Types of Abusers and Their Characteristics

One of the most difficult and painful situations that a person can go through is suffering constant abuse, whether physical or psychological. Unfortunately, despite the progress that we are making in society in terms of gender equality, there are still a large number of cases of gender violence , which although there are also cases in which violence against women is exercised men, the vast majority occur from men to women.

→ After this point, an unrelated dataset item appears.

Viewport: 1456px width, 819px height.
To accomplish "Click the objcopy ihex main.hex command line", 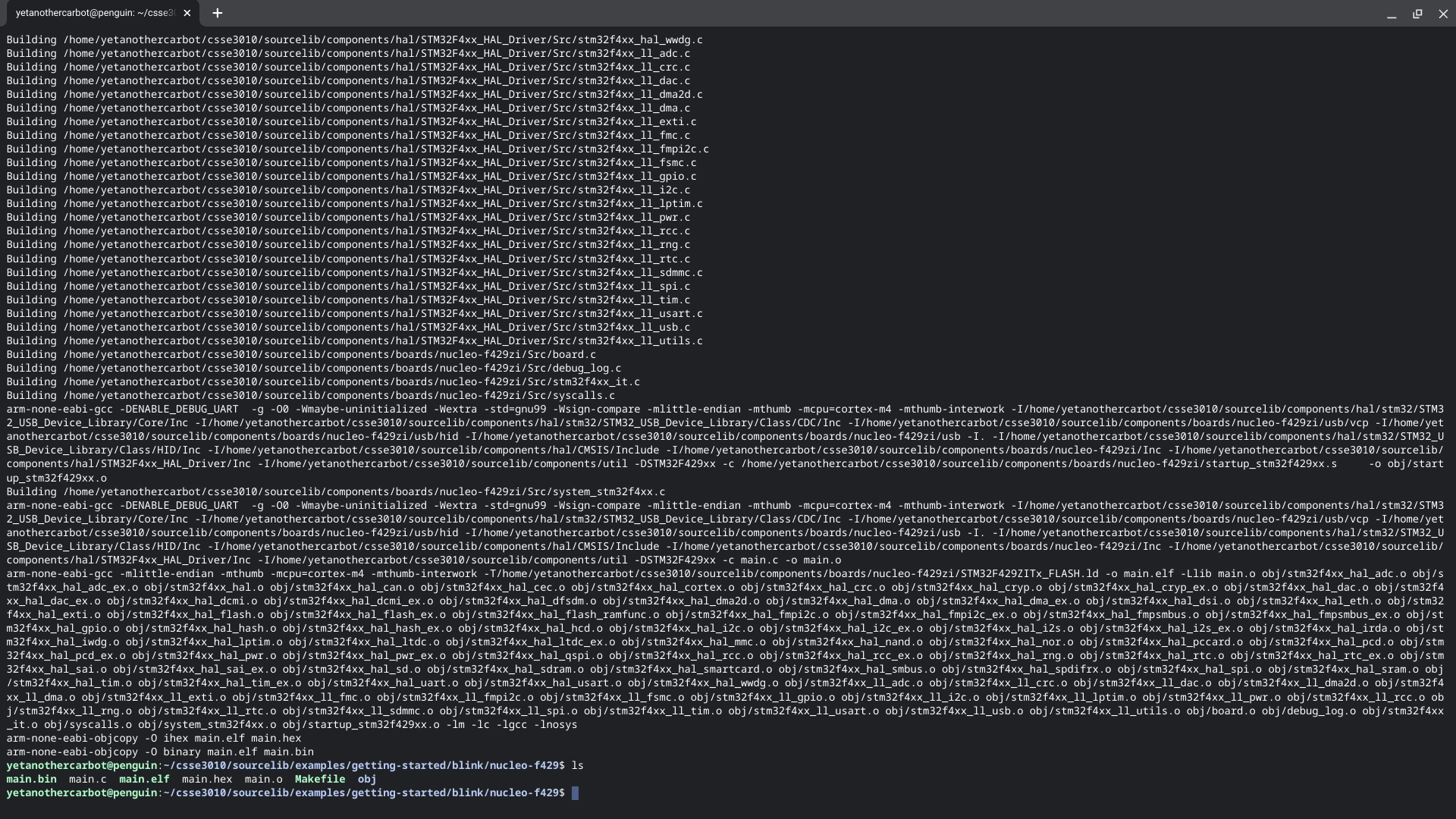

Over the years this global phenomenon has been studied and continues to be made, psychology has been in charge of investigating more and more in it and has found that there are certain patterns of behavior in abusers that, without a doubt, it is worth knowing for identify them. In this article on Psychology: types of abusers and their characteristics , we are going to explain in detail everything you need to know about the behavior pattern of an abuser in order for you to learn to identify it more easily.

Types of abusers


It has been found that there are 3 types of abusers and one of the criteria that has been used to classify them is the presence of mental health problems, so the conclusion reached according to some researchers was the following:

  • Batterers who exert violence in the family. These are domestic abusers who only exercise violence at home and who are considered to be less deviant, since, unlike others, they have a lower level of impulsivity, consumption of harmful substances (drugs and alcohol) and delinquency. They are men who in their childhood were exposed to violence and aggression and who have problems relating to other people, since they lack social skills. Generally, their relationships are usually more or less stable and, unlike other abusers, they experience guilt and remorse after having attacked their partner.
  • Borderline / dysphoric abuser. These types of abusers usually carry out violent acts towards their partner in a moderate to severe way. Unlike domestic abusers, they are people who have a personality disorderbecause they have many emotional problems, which causes them to have poor impulse control that can manifest itself in jealousy and anger. The emotional problems that these present surely come from their childhood, since they show to have a history of rejection from their parents, they have also suffered from child abuse and, therefore, they are people who lack social skills, they are hostile towards women and at the same time dependent. Unlike the domestic abuser, this type of abuser shows a low level of guilt and regret after having exercised violence against their partner.
  • Mostly violent / antisocial abusers. These types of abusers are those who show a greater degree of pathology, they exercise moderate to severe violence and this can be both physical, emotional and / or sexual. Most of these abusers have been victims of violence in their childhood by their family and, normally, they have a history of delinquency. They are men who, like the other two types of abusers, also lack social skills and, unlike them, really justify their violent acts in the wrong way. It is common for this type of abusers to present cases of narcissism and antisocial personality disorder.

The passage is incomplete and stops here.